## PROBLEM DESCRIPTION
Scan the entries for the word "Expand". Every line that has it should be copied.

## RECORDS TO PROCESS

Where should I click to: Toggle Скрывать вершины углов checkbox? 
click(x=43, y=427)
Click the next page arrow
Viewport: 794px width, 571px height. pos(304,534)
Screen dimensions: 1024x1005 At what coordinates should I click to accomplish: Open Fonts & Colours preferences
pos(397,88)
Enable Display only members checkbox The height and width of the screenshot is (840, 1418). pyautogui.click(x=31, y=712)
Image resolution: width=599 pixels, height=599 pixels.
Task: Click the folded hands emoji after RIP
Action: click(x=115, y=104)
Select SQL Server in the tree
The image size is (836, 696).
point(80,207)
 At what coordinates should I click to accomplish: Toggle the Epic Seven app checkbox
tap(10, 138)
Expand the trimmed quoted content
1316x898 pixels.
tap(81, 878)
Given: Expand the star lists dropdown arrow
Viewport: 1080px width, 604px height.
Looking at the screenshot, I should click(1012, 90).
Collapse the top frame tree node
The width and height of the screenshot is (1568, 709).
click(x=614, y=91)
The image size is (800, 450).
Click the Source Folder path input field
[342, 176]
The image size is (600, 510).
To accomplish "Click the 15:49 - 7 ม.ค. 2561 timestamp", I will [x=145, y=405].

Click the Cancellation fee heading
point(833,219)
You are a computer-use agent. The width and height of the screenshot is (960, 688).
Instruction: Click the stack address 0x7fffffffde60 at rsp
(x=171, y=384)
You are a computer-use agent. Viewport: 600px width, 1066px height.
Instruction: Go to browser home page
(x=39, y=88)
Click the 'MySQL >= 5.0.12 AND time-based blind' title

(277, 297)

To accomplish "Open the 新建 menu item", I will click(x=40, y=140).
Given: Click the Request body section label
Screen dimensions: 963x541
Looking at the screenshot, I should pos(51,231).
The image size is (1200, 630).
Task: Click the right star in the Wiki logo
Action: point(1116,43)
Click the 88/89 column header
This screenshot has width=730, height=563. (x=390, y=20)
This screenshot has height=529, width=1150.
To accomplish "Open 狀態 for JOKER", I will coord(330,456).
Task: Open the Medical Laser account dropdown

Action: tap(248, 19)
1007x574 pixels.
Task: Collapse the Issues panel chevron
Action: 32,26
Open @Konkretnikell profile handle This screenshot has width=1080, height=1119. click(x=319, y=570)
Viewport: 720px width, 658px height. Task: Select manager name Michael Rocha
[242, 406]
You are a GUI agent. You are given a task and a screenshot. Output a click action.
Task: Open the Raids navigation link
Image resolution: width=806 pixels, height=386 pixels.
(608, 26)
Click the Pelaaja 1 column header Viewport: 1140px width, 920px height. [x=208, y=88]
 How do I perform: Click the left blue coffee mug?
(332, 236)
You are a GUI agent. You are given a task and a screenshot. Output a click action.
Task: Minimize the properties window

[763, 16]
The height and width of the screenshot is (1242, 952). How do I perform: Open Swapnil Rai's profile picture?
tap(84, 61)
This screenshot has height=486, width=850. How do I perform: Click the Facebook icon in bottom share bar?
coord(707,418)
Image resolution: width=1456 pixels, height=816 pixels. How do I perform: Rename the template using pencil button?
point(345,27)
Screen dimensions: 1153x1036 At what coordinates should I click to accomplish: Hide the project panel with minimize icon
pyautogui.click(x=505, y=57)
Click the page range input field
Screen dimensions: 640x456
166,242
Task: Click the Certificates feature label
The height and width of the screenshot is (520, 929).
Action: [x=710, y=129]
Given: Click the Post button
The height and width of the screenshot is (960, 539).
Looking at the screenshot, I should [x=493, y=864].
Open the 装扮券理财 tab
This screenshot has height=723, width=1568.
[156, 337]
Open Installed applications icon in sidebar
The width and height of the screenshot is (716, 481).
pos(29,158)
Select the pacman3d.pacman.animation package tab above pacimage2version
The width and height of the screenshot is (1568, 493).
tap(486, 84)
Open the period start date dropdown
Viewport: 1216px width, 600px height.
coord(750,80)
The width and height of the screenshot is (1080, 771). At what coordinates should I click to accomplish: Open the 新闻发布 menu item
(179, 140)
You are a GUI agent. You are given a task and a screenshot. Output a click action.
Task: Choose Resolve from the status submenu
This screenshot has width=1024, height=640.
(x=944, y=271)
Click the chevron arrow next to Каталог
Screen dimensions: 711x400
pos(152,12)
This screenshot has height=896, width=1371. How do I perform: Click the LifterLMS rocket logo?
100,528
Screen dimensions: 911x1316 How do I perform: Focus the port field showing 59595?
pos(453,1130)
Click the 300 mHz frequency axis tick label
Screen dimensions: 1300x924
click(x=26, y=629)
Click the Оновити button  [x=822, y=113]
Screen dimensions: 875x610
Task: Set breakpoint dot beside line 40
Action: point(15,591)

## WRITTEN ANSWER
Expand the trimmed quoted content
Given: Expand the star lists dropdown arrow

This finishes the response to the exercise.